The Supreme Court declined Monday to take up an appeal from Oregon parents who want transgender students in their school district to use locker rooms and bathrooms based on their sex assigned at birth.
The decision lets stand a federal appeals court ruling that upheld the district’s policy of permitting trans students to use facilities that align with their gender identity.
“A policy that allows transgender students to use school bathroom and locker facilities that match their self-identified gender in the same manner that cisgender students utilize those facilities does not infringe Fourteenth Amendment privacy or parental rights or First Amendment free exercise rights, nor does it create actionable sex harassment under Title IX,” Judge A. Wallace Tashima of the 9th U.S. Circuit Court of Appeals wrote in the February decision for Parents for Privacy v. William P. Barr et al.
The case originated in Dallas, Oregon, an agricultural town 15 miles west of Salem, the state’s capital. In 2017, parents of high schoolers sued over the Dallas School District’s policy of allowing a transgender male student use the boy’s locker room and bathroom. At the time, a lawyer for the parents indicated that cisgender boys would be embarrassed and ashamed to change in the same room as someone who was assigned female at birth.
In 2018, a lower court refused to block the district’s policy, and the 9th Circuit affirmed that ruling earlier this year.
LGBTQ advocates on Monday praised the Supreme Court’s decision to reject the appeal.

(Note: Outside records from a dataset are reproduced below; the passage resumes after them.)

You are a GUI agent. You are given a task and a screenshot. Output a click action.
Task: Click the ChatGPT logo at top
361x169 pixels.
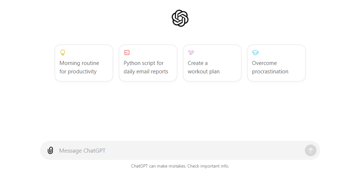(x=180, y=18)
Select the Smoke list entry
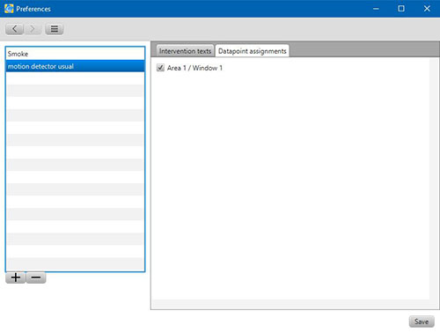Image resolution: width=440 pixels, height=333 pixels. pos(75,54)
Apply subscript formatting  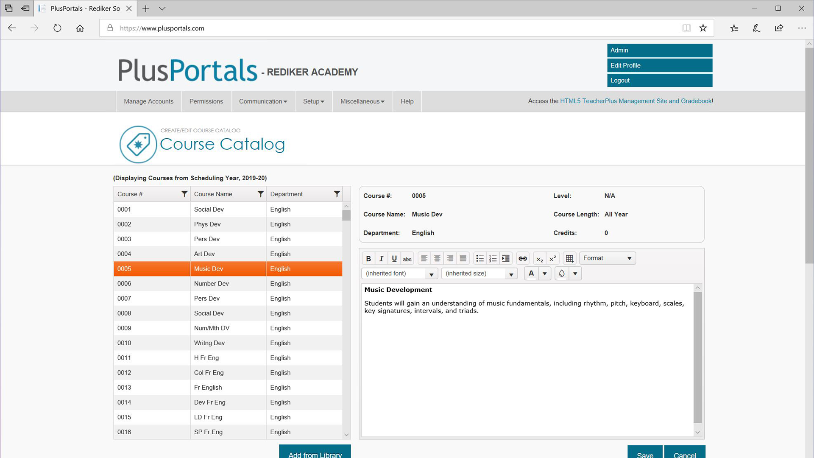[x=539, y=259]
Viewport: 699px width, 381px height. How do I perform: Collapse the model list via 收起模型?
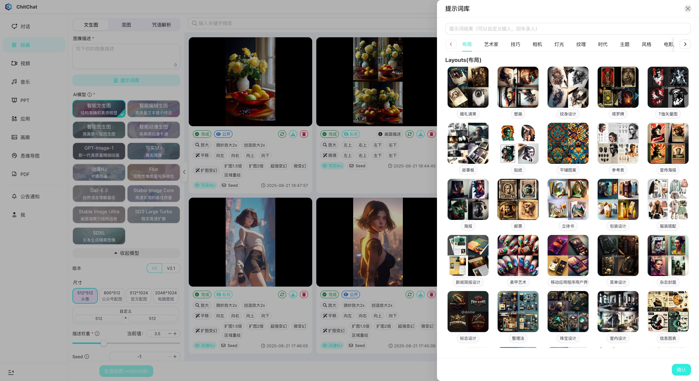click(126, 253)
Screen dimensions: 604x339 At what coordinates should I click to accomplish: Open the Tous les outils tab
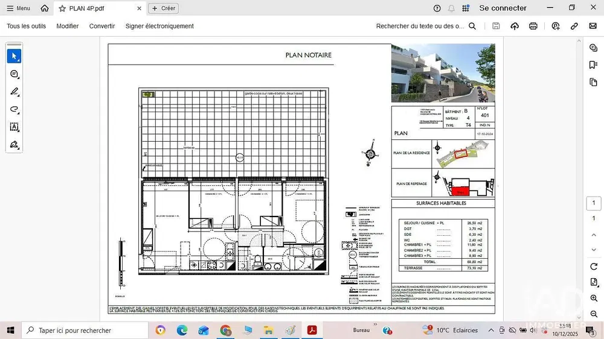26,27
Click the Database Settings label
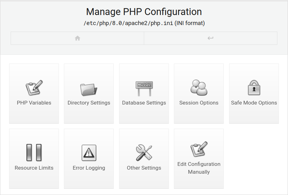This screenshot has height=195, width=288. 144,103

“Today’s decision is excellent news for transgender students,” Mara Keisling, executive director for the National Center for Transgender Equality, said in a statement. “Trans students deserve an educational environment that is safe, supportive and free from discrimination. The school district’s actions to create that environment have been vindicated.”

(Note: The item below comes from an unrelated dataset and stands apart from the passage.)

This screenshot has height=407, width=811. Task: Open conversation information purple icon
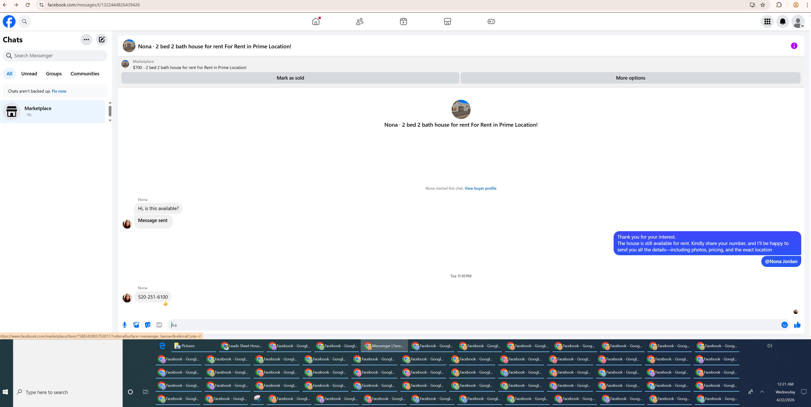point(794,46)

Chase Strangio, deputy director for trans justice with the American Civil Liberties Union’s LGBT & HIV Project, said with its decision Monday, the high court has “once again said that transgender youth are not a threat to other students.”

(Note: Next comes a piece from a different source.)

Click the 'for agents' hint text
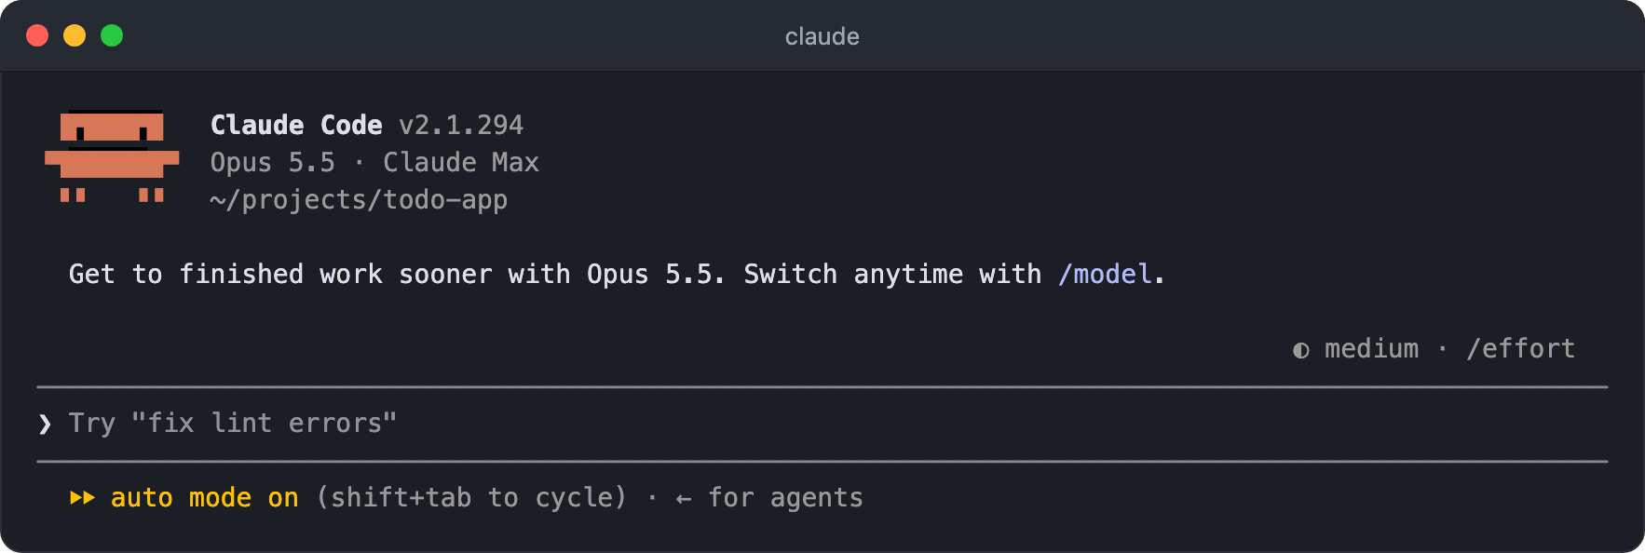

“The decision not to take this case is an important and powerful message to trans and non-binary youth that they deserve to share space with and enjoy the benefits of school alongside their non-transgender peers,” Strangio said in a statement. “We will continue to fight in courts, in legislatures, and in our families and communities to ensure that all trans people feel safe and belong.”
Similar lawsuits to the one brought forth in Oregon by Parents for Privacy have been dismissed by courts in other parts of the country.